If there is more than one owner, it is usually best to make all owners liable and to share the risk, preferably in a ratio reflecting the ownership of the business, although most creditors will require joint and several liability.

You may want to consult an attorney to draft an agreement between the owners that says that if one owner provides a guaranty on an authorized debt, all the owners will be responsible to him if he has to pay a share in excess of the percentage he owns.

Limiting Potential Damage

There are ways to limit the potential damage of a guaranty. The party requesting a guaranty will want it to be completely unlimited, but remember that this is a contractual agreement, so it should be negotiable.

If you do have to sign a guaranty, you want it to end as soon as possible; a guaranty puts personal assets at risk, and having too many of them can make you less creditworthy for future loans.

Expansive guaranty. A guaranty may be very expansive. It may cover all debt, including previously existing debt or other debt that one of the owners owes the lender. You may be able to limit the scope of the guaranty to that transaction only.
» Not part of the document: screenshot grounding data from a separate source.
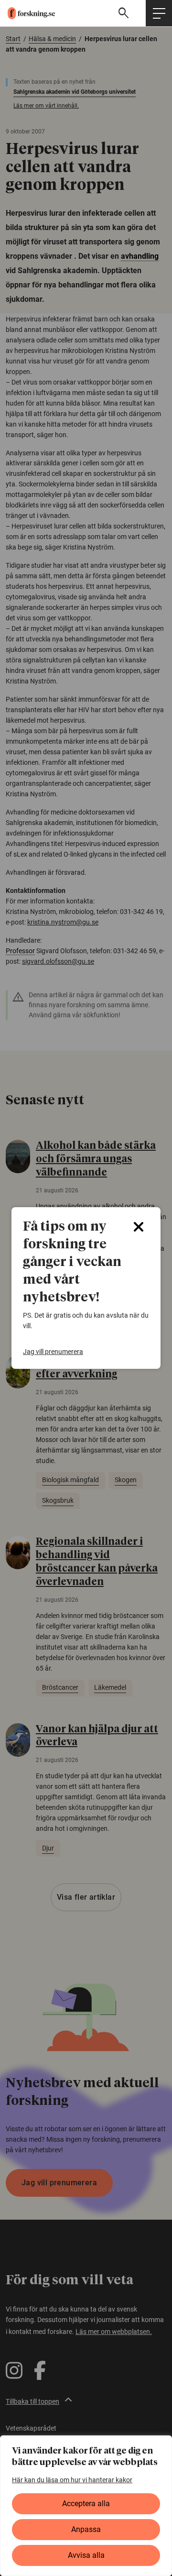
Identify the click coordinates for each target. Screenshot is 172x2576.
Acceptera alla (86, 2503)
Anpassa (86, 2529)
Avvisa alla (86, 2555)
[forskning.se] (27, 13)
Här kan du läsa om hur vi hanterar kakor (72, 2480)
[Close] (138, 1227)
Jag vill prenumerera (53, 1351)
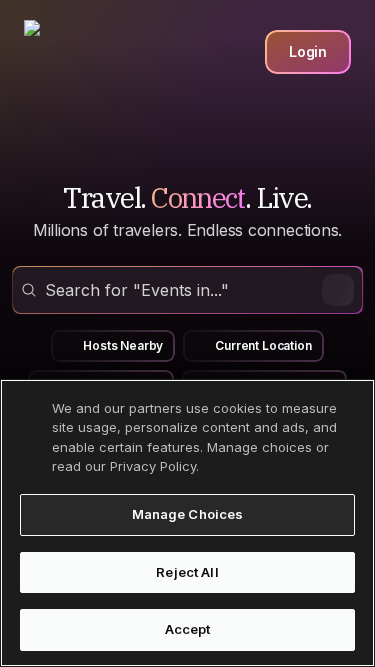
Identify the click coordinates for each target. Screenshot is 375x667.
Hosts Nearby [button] (123, 345)
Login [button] (308, 51)
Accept (188, 629)
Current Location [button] (263, 345)
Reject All (187, 572)
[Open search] (187, 290)
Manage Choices (188, 514)
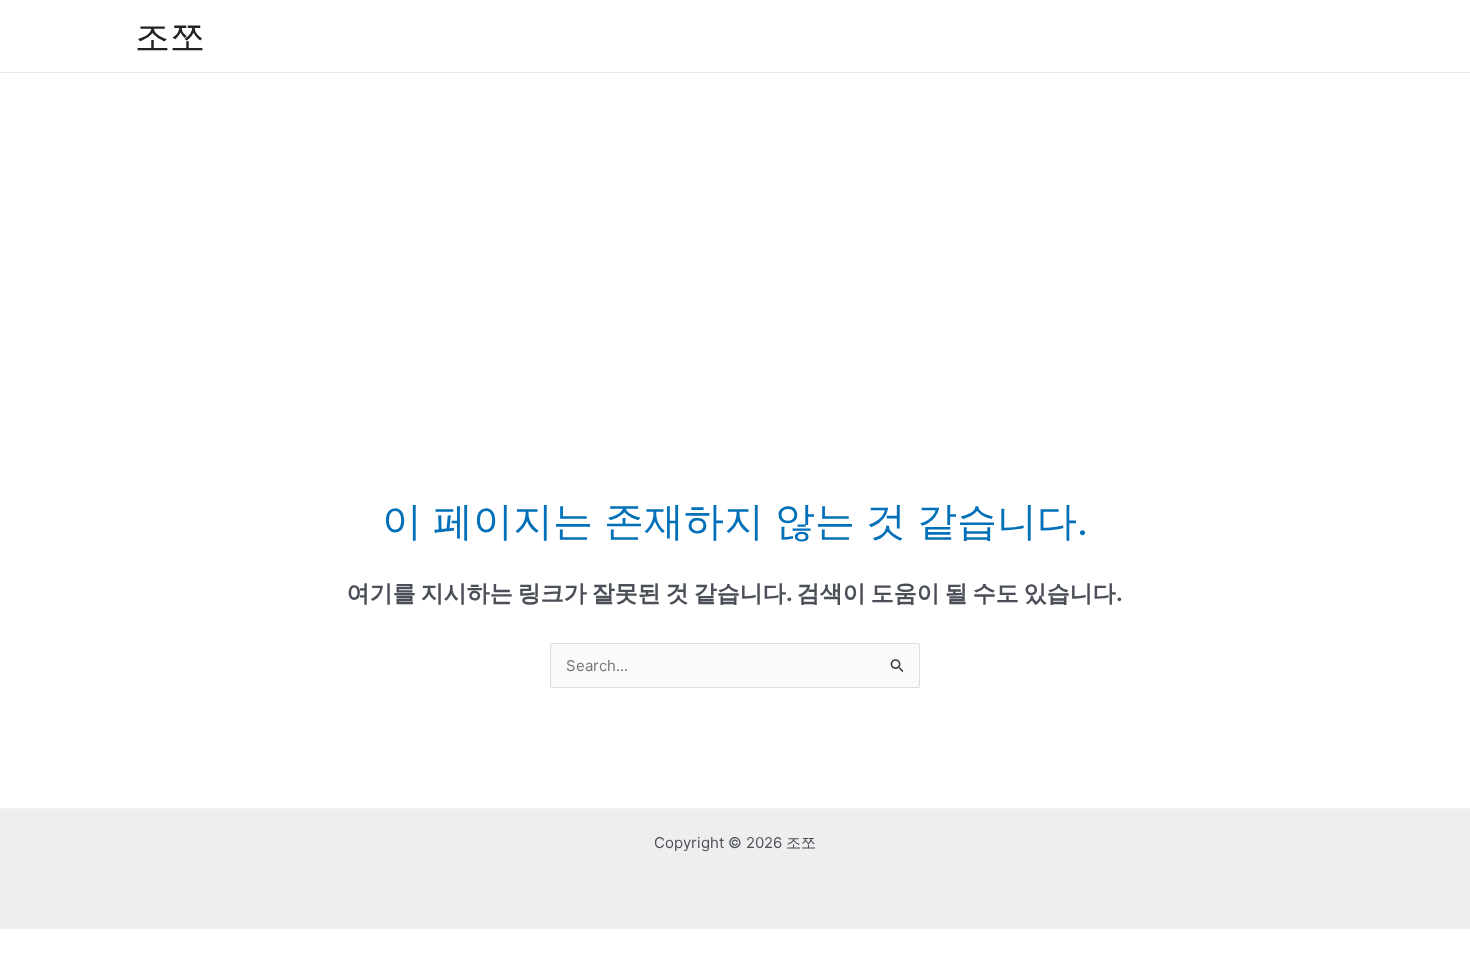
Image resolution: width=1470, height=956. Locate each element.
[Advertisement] (735, 223)
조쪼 (170, 36)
The point is to carefully read all guaranties. If you have any questions, consult an attorney.

You may be able to avoid giving a guaranty to a banking lender by showing creditworthiness. If your entity has a net worth of $100,000 and you sell only on a cash basis, there is probably not much risk to a creditor if you want an open credit of $10,000. But if you want to borrow $1 million to build your own building, you should expect to give a personal guaranty.
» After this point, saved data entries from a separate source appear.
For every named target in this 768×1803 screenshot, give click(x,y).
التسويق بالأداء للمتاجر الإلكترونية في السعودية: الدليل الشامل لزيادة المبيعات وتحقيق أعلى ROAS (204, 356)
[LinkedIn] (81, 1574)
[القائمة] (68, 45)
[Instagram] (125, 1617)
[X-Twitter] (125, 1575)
Other situations may not be as clear for the small-business owner.

Ending the guaranty. Many lenders require a personal guaranty for real estate and development loans if the borrower doesn't have a large equity stake in the property. Equipment-financing transactions may also require a personal guaranty. You may be able to arrange a "burn-off" of the guaranty — that is, a guaranty that ends before the final payment or when the "equity investment" exceeds a stated percentage or dollar amount. This is good because it makes the guaranty end sooner.

Leasing agreements. If you have to sign a guaranty in connection with an equipment lease, be sure to maintain control over the equipment so that you can return it. If someone else ends up with the equipment and won't give it back, you're the one who has to pay.

The Client's Debts

If you're a remodeler, you do not want to guaranty the debts of your customers. But you may already be doing so if you are ordering nonreturnable items or making deposits with your own money based on the property owner's promise to pay you.
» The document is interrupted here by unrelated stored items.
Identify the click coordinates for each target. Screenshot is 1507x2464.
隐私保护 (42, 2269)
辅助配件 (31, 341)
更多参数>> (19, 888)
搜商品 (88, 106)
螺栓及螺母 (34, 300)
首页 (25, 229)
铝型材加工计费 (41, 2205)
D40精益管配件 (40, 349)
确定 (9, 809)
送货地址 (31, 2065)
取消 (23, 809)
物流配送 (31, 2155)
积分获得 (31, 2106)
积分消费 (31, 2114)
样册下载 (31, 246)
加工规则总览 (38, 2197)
I tell my contractor clients to include language in their contracts requiring the customer to pay all deposits and potential restocking fees in advance, and then to collect those amounts before placing the order. If there is going to be a very large dollar order from a particular supplier, you might want to have the owner open an account with that supplier and pay him directly. Just be sure that your contract allows you to mark the material up.

Lien rights. In many states, if the supplier delivers material to a remodeling site (rather than to your warehouse), the supplier will have lien rights against the property owner. You may be able to convince a supplier to open a separate account that you do not personally guaranty for material that will be delivered to sites where there's a lien right against the owner.

Credit Cards

Credit cards opened in the name of the business may in some instances have a personal guaranty. Be cautious giving these cards to an employee. You may want to explore whether a credit card can be limited to the assets of the business, even if it costs you an annual fee.

At minimum, be sure that these cards do not have excessive credit limits.

Kevin M. Veler is an Alpharetta, Ga., attorney with 20-plus years of experience representing companies in construction, real estate, and general business transactions.